The news: In mid-October, HBO announced it would be launching a standalone, a la carte, OTT-only service in 2015. It said nothing more: no launch date, no name for the service, no hint that it would be either an enhanced version of its HBO Go platform or something completely separate.
But the announcement spurred a huge amount of chatter. This was it, some pundits said: HBO was breaking cable's taboo against a la carte programming. Others said it was a move whose time had come; that consumers were demanding more premium OTT options outside of pay-TV's purview.
While many speculated as to the cost of a potential standalone service--one analyst put it at $15 a month, but called that rate unsustainable--others said that HBO's move was doomed to failure.

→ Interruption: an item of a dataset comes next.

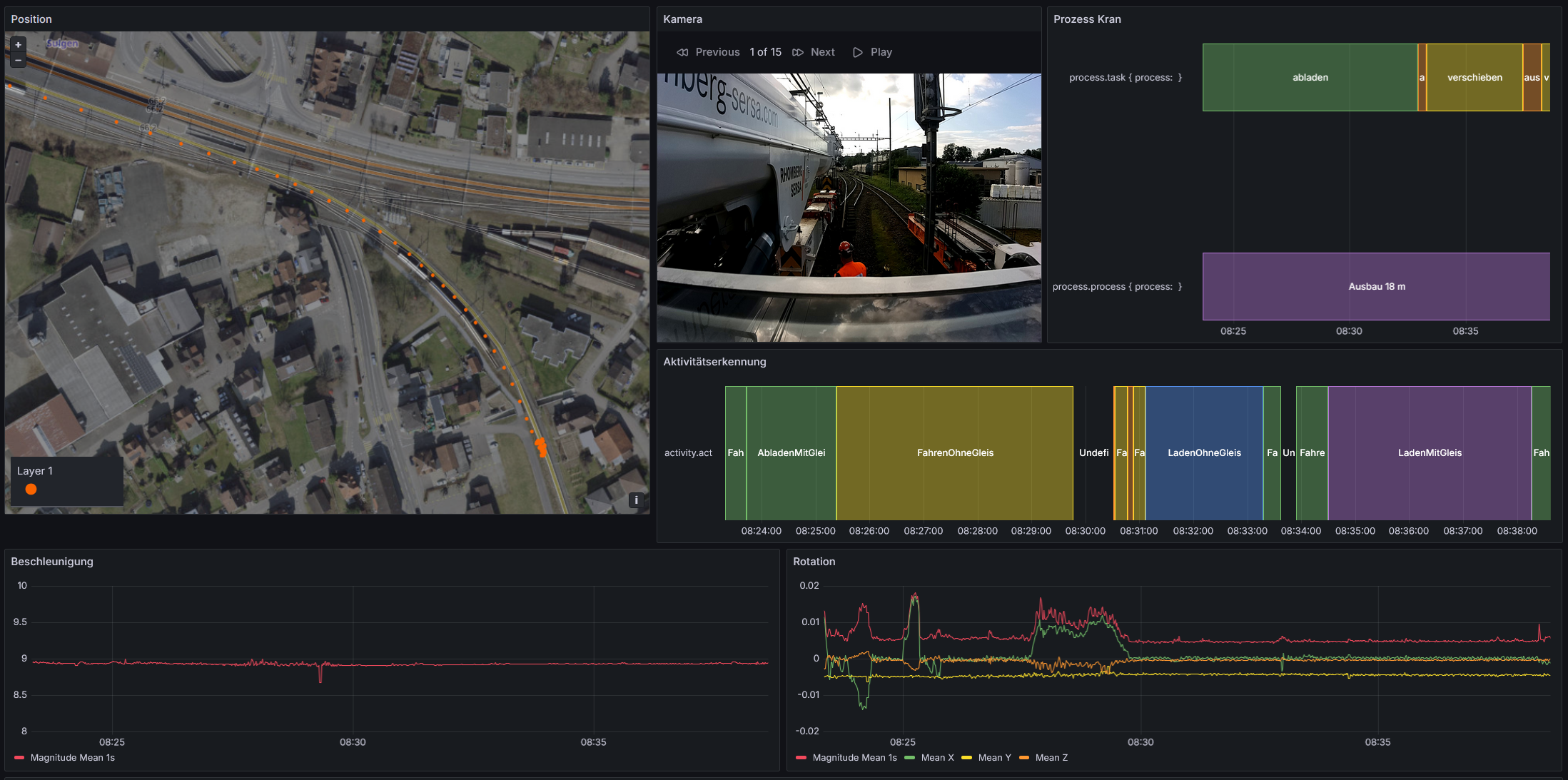Viewport: 1568px width, 780px height.
Task: Open the Rotation panel title menu
Action: (814, 562)
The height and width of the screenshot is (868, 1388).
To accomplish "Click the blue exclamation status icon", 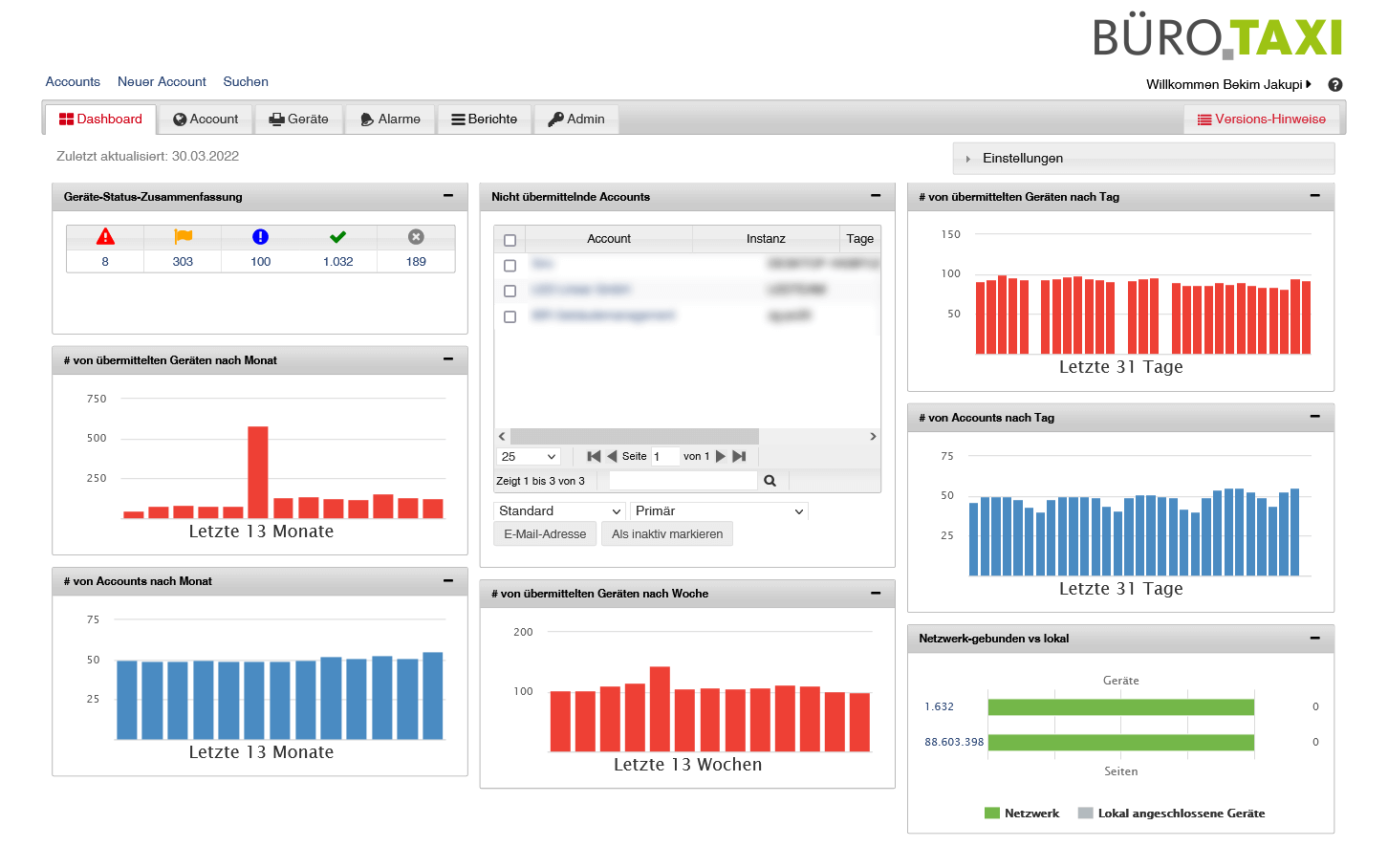I will click(x=260, y=236).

In December, we got a glimpse of the machinations going on inside HBO, when Chief Technology Officer Otto Berkes suddenly resigned after HBO higher-ups decided to ditch in-house development of a streaming solution for a third-party streaming provider, MLB Advanced Media.
Memos leaked to the press also revealed that HBO plans to launch its new service in April 2015, to coincide with the season premiere of its blockbuster series Game of Thrones.

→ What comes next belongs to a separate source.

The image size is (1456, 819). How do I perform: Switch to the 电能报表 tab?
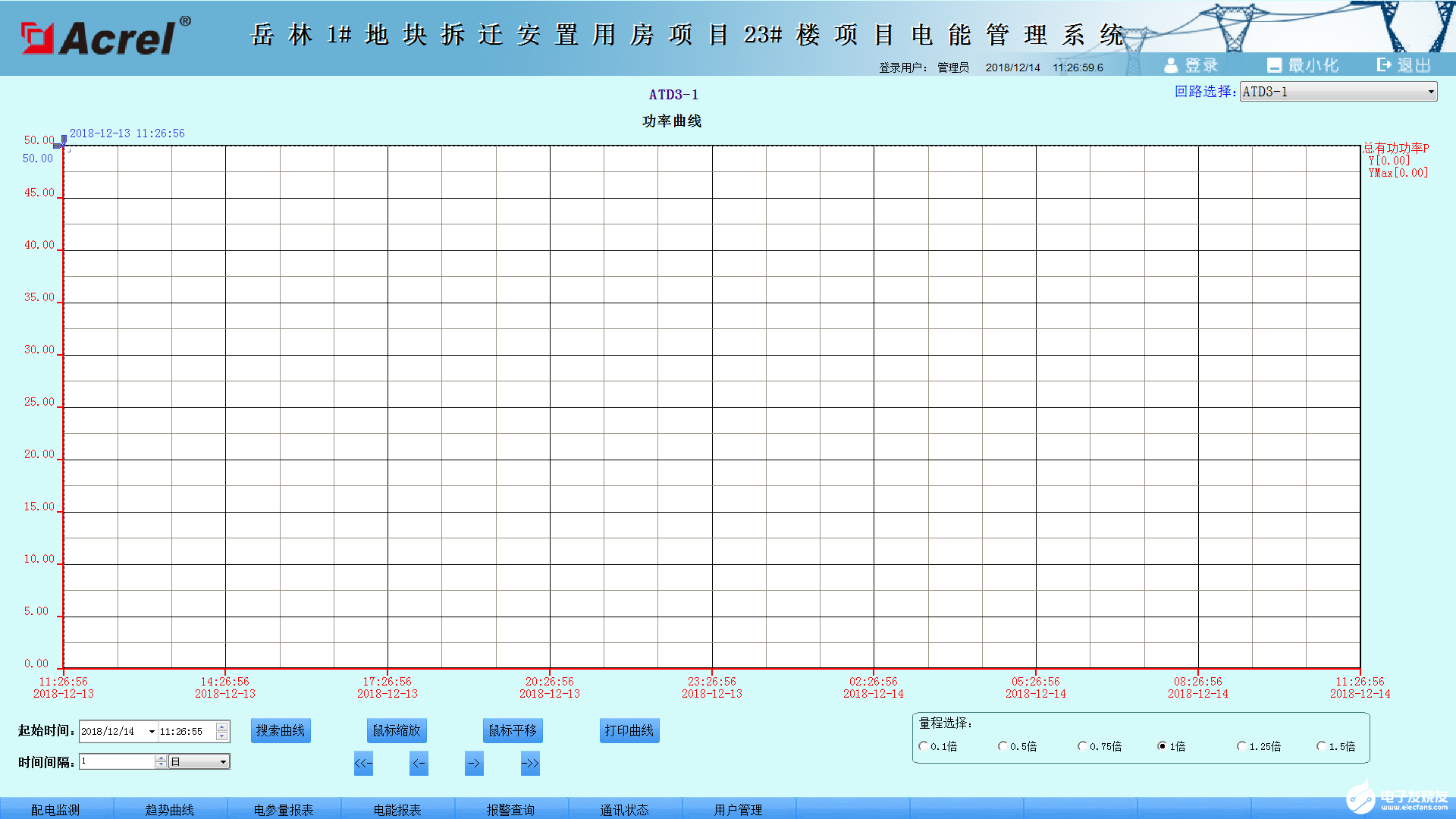click(396, 809)
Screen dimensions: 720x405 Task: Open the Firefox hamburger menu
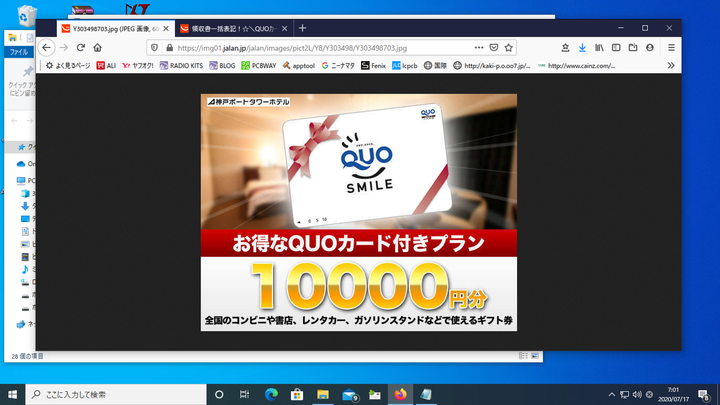coord(671,47)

The revelations made clear that HBO wants to be the first premium network in the OTT game, and ideally, the best.
Why is it significant? Long locked into pay-TV's model, HBO is showing that premium networks can now step out on their own via OTT delivery--and that has sent MVPDs into panic mode.

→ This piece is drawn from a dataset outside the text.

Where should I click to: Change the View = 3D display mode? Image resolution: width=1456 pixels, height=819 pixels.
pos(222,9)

Since HBO's announcement, there's been a quickening of steps in the halls of the media and entertainment industry. Sony went ahead with its launch of an OTT, virtual MVPD-type service; Dish Network is hurrying its own offering along, dropping broadcast networks in its haste to get to market; and CBS said it will offer a subscription-based linear OTT service in the near future.
So, HBO's announcement alone may not have seemed like much. But one could look at it as the handkerchief dropped to start a drag race: a small but significant signal to the entertainment industry that it has to evolve, or die.